Given that your magazine is about Westchester, it was surprising that writer Julia Sexton included two Greenwich restaurants in her top 10. It makes one wonder if the pickings in Westchester are so limited; what other reason could there be?
As far as her other choices of restaurants go, my husband and another couple went to Nessa after reading about it in Westchester Magazine. Although the food was good, the service was horrific. We arrived 10 minutes before our reservation, and although our assigned table was vacant, we were told that we could not sit down for 10 minutes because of the “timing of the food service.” We promised not to order food and would only order wine, which would be to the restaurant’s benefit. We were told that we had to wait.
There were a number of other service issues including a bottle of wine that had to be returned. In today’s world, most restaurants offer their clientele an option of skim or 2 percent milk; Nessa serves only whole milk. On the night we were there, the restaurant had “run out of decaffeinated espresso” by 10 pm.
What more can I say? This was a very disappointing article.
A Dry-Cleaning Dilemma
I suspect that when Pat Headen answered your question about washing woolens in the February issue (“Ask the Expert: When my clothing label says ‘Dry Clean Only,’ does it really mean it?”) she was thinking of the fine woolens that her shop sells.

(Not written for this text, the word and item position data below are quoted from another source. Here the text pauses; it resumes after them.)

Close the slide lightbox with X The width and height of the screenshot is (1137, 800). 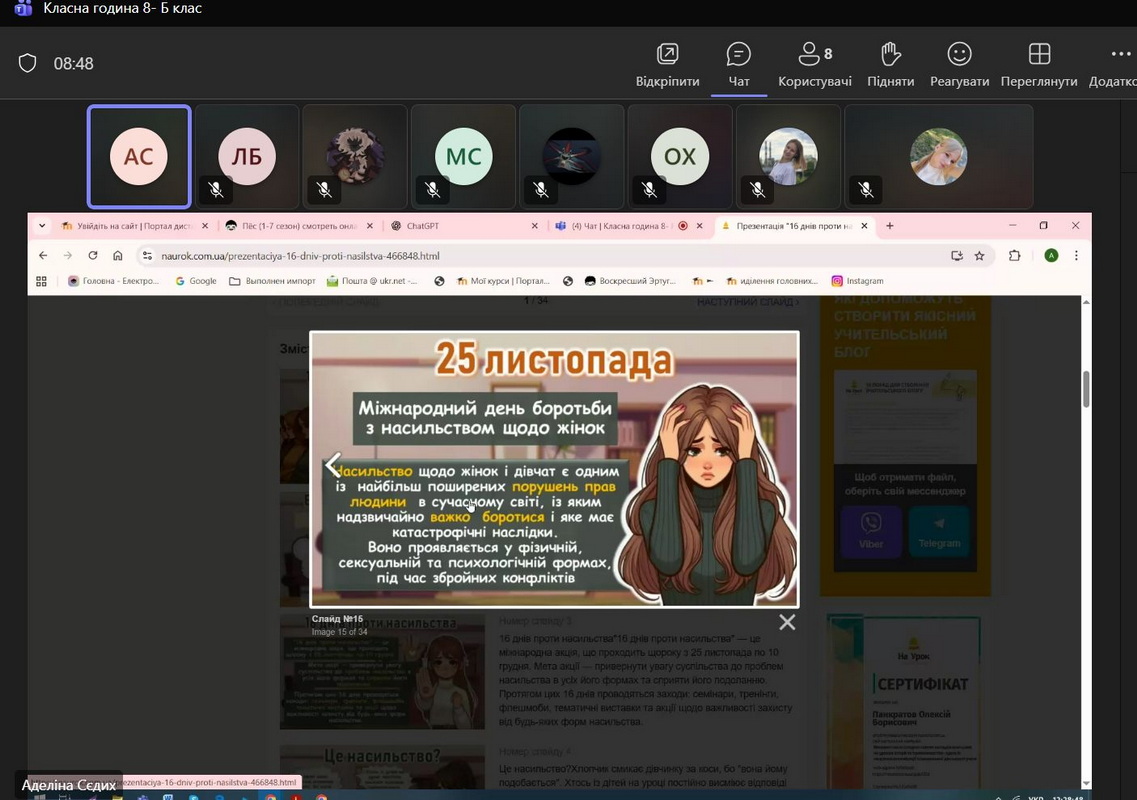point(787,622)
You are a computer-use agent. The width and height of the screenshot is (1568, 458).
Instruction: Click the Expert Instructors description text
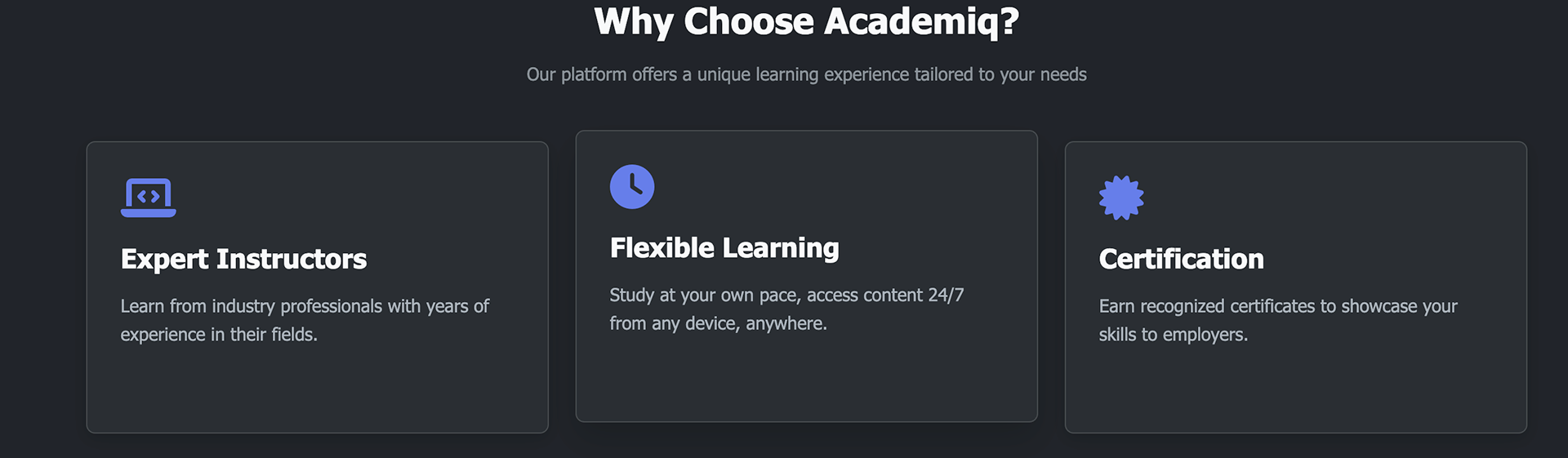tap(304, 320)
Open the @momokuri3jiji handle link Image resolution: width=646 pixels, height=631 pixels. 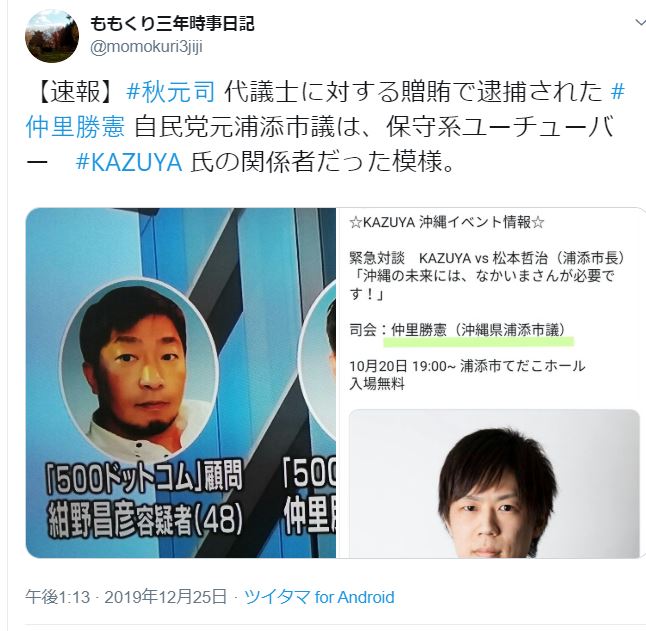146,47
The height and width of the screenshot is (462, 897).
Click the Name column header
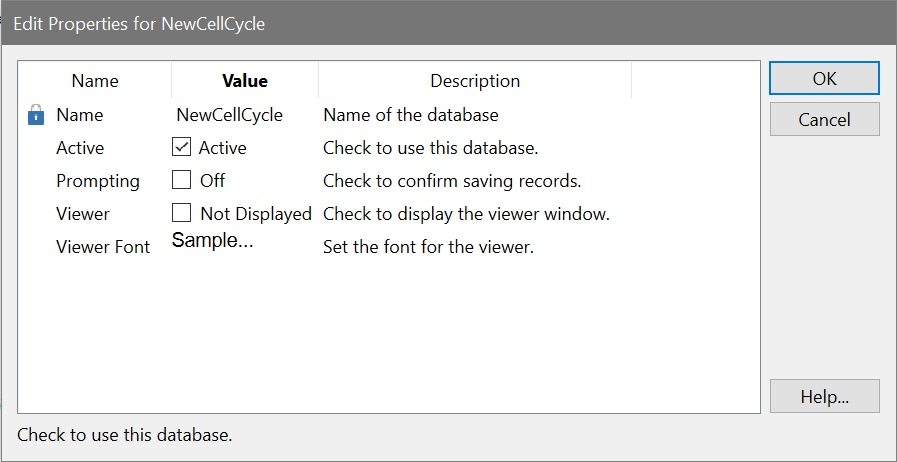[95, 81]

However, dry cleaning, regardless of the manufacturer’s label instructions, will coarsen a cashmere, vicuna, or alpaca knit sweater. Those should be hand-washed, carefully.
Also, down comforters, coats, jackets, and pillows may be washed. Again, “carefully” is the operative word. They are to be washed in warm water with a special down soap or mild detergent on the gentle cycle. Do not twist or wring the comforter. Tumble dry on low heat with two clean tennis balls to beat and separate the down clumps, which form in washing. Make sure the comforter is completely dry to avoid mildew.
Sonya Trachtenberg Breidbart,
Home Economist, Scarsdale
I felt your recent article on foie gras (“Is Eating Foie Gras a Faux Pas?”) left the reader thinking it was acceptable for geese to be force-fed because there are immigrants living in crowded conditions in Westchester. One issue has little to do with the other. Force-feeding geese with a tube to expand their livers is cruel and disgusting. It is not excusable because there are poor people. Should Michael Vick have been let off with the charges of dog fighting because there are hungry people? Should people in China stop working to save the giant panda because of their own country’s poverty level? Absolutely not! I am a vegetarian and would never take part in eating foie gras. As humans, we have the ability to think and reason. For people to turn a blind eye to all non-human suffering is inhumane and sad.
Regarding foie gras: thank you so much for bringing the truth of this cruel industry to the attention of Westchester residents. I was disappointed to read some commentary in the article suggesting we should ignore these cruelties because “there are more important things to worry about.” This rationale is simply a scapegoat for inaction. Is foregoing foie gras in the name of compassion really that onerous? Sure, there are other important causes. Saving starving children in Africa is clearly more pressing than preventing litter in Larchmont, but does that justify residents throwing trash on the floor? Every act of kindness and compassion matters. To suggest otherwise is simply self-serving.